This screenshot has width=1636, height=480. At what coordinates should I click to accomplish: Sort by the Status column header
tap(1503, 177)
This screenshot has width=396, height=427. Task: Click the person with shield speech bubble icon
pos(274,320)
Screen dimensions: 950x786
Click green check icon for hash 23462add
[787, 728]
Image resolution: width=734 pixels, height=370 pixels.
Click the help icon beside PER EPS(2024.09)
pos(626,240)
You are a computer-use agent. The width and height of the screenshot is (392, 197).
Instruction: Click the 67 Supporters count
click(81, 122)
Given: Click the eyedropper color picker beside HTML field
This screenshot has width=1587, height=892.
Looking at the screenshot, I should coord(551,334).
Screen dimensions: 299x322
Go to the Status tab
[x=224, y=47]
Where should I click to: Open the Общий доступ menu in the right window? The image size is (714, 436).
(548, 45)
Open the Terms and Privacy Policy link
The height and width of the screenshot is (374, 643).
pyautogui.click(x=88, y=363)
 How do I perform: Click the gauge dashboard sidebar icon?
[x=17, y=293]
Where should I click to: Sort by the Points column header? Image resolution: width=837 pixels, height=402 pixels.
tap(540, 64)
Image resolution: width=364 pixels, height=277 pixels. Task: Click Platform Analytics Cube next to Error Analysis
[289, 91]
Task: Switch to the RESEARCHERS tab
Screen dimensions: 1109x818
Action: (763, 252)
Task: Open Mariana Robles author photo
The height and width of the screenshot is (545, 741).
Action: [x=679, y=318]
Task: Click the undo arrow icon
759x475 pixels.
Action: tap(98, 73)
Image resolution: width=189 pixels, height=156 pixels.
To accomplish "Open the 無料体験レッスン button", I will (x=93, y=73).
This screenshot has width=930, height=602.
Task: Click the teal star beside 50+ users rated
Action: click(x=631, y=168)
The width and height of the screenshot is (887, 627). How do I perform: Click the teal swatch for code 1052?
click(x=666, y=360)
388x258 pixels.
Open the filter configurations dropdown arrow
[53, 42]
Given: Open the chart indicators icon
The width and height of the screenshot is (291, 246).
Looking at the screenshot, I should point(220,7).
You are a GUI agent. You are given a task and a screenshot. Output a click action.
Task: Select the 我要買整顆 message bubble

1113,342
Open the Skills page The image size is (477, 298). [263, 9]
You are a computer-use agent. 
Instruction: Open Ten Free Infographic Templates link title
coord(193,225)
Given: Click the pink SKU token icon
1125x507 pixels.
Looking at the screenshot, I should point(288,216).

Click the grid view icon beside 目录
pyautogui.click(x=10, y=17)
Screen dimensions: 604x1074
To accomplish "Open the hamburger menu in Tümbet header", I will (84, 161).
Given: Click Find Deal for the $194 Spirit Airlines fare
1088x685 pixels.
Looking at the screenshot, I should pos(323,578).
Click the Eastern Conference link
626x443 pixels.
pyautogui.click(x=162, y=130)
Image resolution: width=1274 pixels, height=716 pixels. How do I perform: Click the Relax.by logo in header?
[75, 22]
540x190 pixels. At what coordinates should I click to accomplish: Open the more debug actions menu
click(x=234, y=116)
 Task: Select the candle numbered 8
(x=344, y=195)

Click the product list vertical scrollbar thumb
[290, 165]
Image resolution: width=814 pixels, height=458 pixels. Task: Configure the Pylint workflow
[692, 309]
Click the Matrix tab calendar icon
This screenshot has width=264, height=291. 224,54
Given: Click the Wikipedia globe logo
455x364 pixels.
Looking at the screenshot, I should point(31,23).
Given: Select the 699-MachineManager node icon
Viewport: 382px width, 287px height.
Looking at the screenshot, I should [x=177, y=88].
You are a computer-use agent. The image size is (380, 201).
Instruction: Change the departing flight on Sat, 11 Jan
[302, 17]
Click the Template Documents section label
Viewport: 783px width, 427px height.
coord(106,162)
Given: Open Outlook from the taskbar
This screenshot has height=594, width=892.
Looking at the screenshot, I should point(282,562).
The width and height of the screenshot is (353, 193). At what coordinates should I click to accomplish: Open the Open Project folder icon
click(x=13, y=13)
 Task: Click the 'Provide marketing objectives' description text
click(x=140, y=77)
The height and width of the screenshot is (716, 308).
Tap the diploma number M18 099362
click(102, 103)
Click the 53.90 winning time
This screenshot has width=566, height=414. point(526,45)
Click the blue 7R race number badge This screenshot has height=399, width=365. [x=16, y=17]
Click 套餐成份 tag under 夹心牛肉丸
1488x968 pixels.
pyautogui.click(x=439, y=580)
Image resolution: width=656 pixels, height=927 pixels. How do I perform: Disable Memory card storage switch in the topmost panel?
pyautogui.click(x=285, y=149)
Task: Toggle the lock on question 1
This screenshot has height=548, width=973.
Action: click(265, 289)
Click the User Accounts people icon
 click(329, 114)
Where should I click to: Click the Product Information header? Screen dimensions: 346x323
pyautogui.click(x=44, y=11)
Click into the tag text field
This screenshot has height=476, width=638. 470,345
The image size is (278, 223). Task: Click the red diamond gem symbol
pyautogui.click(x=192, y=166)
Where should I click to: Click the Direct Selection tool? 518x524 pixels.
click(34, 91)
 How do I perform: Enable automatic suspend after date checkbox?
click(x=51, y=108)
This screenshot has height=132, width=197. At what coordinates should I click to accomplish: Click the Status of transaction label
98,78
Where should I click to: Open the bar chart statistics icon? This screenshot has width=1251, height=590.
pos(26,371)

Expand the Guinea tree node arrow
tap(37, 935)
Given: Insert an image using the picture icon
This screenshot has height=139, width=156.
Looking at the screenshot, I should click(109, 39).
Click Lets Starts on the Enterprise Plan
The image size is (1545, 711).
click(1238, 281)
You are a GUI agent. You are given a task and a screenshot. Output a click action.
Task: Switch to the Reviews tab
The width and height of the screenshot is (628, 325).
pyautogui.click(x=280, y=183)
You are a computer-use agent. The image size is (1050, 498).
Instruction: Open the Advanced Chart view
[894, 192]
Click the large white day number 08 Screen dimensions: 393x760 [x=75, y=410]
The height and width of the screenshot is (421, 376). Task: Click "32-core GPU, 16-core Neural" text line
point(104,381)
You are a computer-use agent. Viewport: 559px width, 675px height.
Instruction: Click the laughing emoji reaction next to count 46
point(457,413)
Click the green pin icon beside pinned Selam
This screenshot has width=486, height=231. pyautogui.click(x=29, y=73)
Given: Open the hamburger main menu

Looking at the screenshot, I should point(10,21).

════════════════

Word for word, restate the line with "The height and width of the screenshot is (421, 376)." and all remaining lines of the material, stopping only at the final line.

The height and width of the screenshot is (421, 376). Task: Click "32-core GPU, 16-core Neural" text line
point(104,381)
You are a computer-use agent. Viewport: 559px width, 675px height.
Instruction: Click the laughing emoji reaction next to count 46
point(457,413)
Click the green pin icon beside pinned Selam
This screenshot has width=486, height=231. pyautogui.click(x=29, y=73)
Given: Open the hamburger main menu

Looking at the screenshot, I should point(10,21).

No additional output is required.